Integration testing and regression testing are also widely practiced.
As discussed in "Presubmit Checks" above, testing can be automatically enforced as part of the code review and commit process.
Google also has automated tools for measuring test coverage. The results are also integrated as an optional layer in the source code browser.
Load testing prior to deployment is also de rigueur at Google. Teams are expected to produce a table or graph showing how key metrics, particularly latency and error rate, vary with the rate of incoming requests.
2.5. Bug tracking
Google uses a bug tracking system called Buganizer for tracking issues: bugs, feature requests, customer issues, and processes (such as releases or clean-up efforts). Bugs are categorized into hierarchical components and each component can have a default assignee and default email list to CC. When sending a source change for review, engineers are prompted to associate the change with a particular issue number.
It is common (though not universal) for teams at Google to regularly scan through open issues in their component(s), prioritizing them and where appropriate assigning them to particular engineers. Some teams have a particular individual responsible for bug triage, others do bug triage in their regular team meetings. Many teams at Google make use of labels on bugs to indicate whether bugs have been triaged, and which release(s) each bug is targeted to be fixed in.
2.6. Programming languages
Software engineers at Google are strongly encouraged to program in one of four officially-approved programming languages at Google: C++, Java, Python, or Go. Minimizing the number of different programming languages used reduces obstacles to code reuse and programmer collaboration.
There are also Google style guides for each language, to ensure that code all across the company is written with similar style, layout, naming conventions, etc. In addition there is a company-wide readability training process, whereby experienced engineers who care about code readability train other engineers in how to write readable, idiomatic code in a particular language, by reviewing a substantial change or series of changes until the reviewer is satisfied that the author knows how to write readable code in that language.
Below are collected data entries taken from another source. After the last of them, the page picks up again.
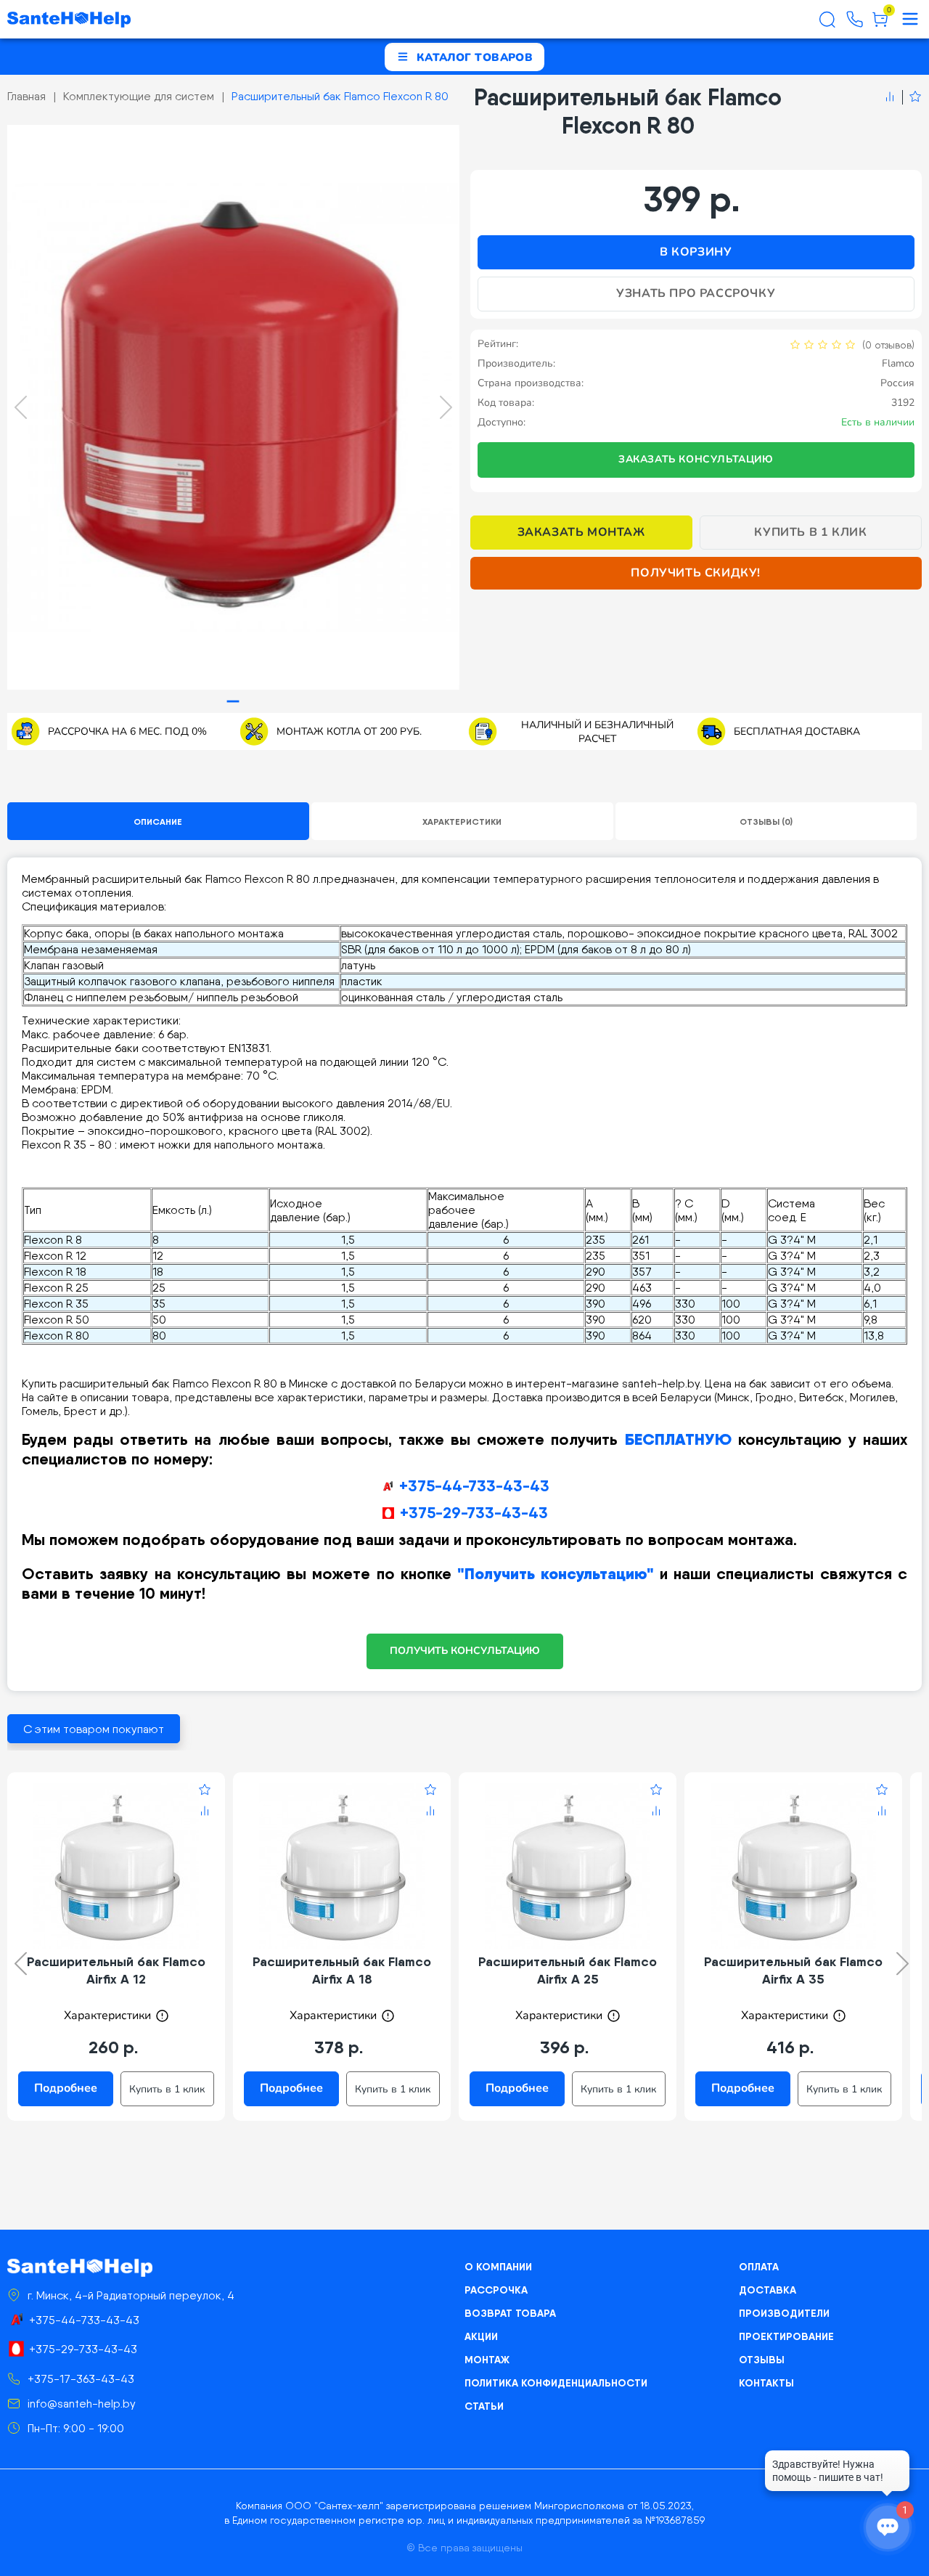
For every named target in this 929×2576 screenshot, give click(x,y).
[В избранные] (912, 97)
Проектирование (786, 2336)
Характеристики (462, 821)
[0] (880, 25)
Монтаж (486, 2359)
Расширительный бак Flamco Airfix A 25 (567, 1970)
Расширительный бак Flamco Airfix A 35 (793, 1970)
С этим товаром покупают (93, 1729)
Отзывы (762, 2359)
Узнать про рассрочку (695, 293)
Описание (158, 821)
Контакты (766, 2382)
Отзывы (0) (766, 821)
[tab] (233, 702)
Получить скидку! (696, 573)
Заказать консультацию (696, 459)
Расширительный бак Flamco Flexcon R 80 (340, 96)
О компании (498, 2266)
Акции (481, 2336)
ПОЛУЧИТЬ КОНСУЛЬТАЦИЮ (465, 1651)
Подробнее (65, 2088)
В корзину (696, 252)
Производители (784, 2313)
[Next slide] (446, 407)
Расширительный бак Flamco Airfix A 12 (116, 1970)
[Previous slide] (21, 407)
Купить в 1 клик (810, 532)
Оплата (759, 2266)
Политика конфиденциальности (555, 2382)
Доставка (767, 2289)
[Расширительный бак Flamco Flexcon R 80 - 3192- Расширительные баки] (233, 407)
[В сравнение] (889, 97)
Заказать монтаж (581, 532)
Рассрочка (496, 2289)
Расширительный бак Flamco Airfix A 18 (342, 1970)
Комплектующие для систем (138, 96)
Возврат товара (510, 2313)
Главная (26, 96)
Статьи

Each change that adds non-trivial new code in a particular language must be approved by someone who has passed this “readability” training process in that language.
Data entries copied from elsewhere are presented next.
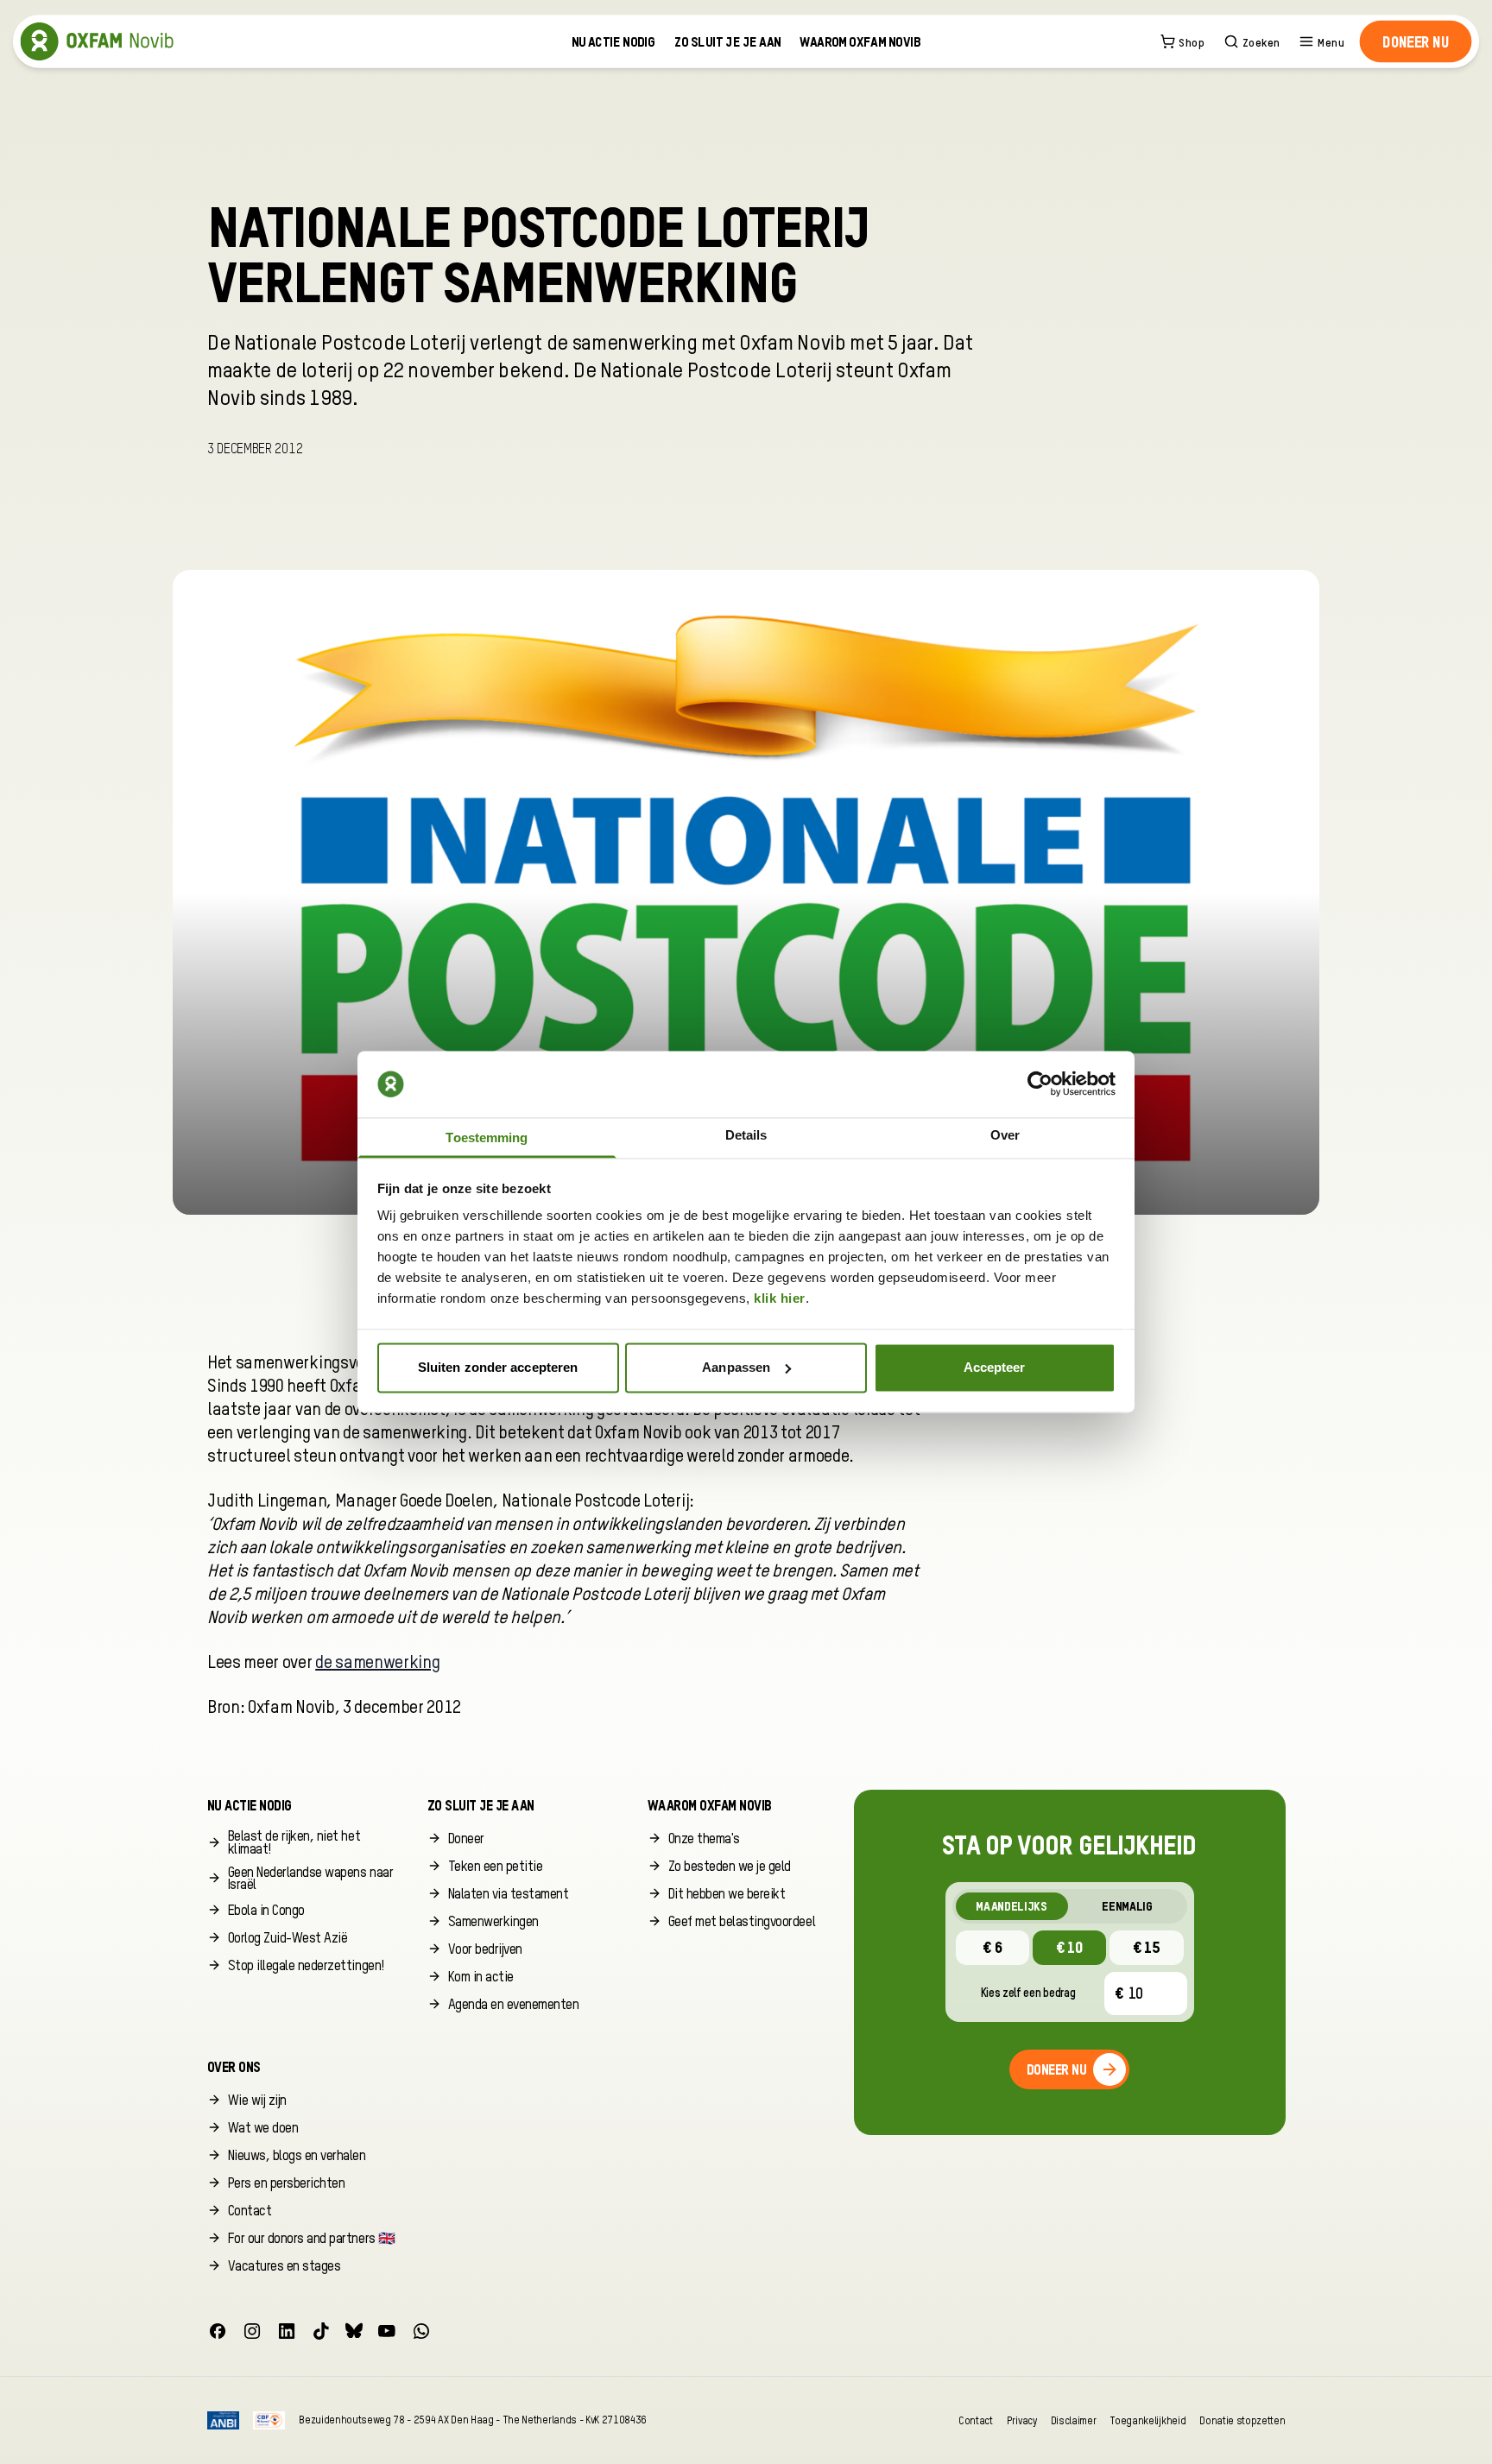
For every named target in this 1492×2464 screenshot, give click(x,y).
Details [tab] (746, 1135)
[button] (1415, 41)
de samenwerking (377, 1663)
In addition to these four languages, many specialized domain-specific languages are used for particular purposes (e.g. the build language used for specifying build targets and their dependencies).
Interoperation between these different programming languages is done mainly using Protocol Buffers. Protocol Buffers is a way of encoding structured data in an efficient yet extensible way. It includes a domain-specific language for specifying structured data, together with a compiler that takes in such descriptions and generates code in C++, Java, Python, for constructing, accessing, serializing, and deserializing these objects. Google’s version of Protocol Buffers is integrated with Google’s RPC libraries, enabling simple cross-language RPCs, with serialization and deserialization of requests and responses handled automatically by the RPC framework.
Commonality of process is a key to making development easy even with an enormous code base and a diversity of languages: there is a single set of commands to perform all the usual software engineering tasks (such as check out, edit, build, test, review, commit, file bug report, etc.) and the same commands can be used no matter what project or language. Developers don’t need to learn a new development process just because the code that they are editing happens to be part of a different project or written in a different language.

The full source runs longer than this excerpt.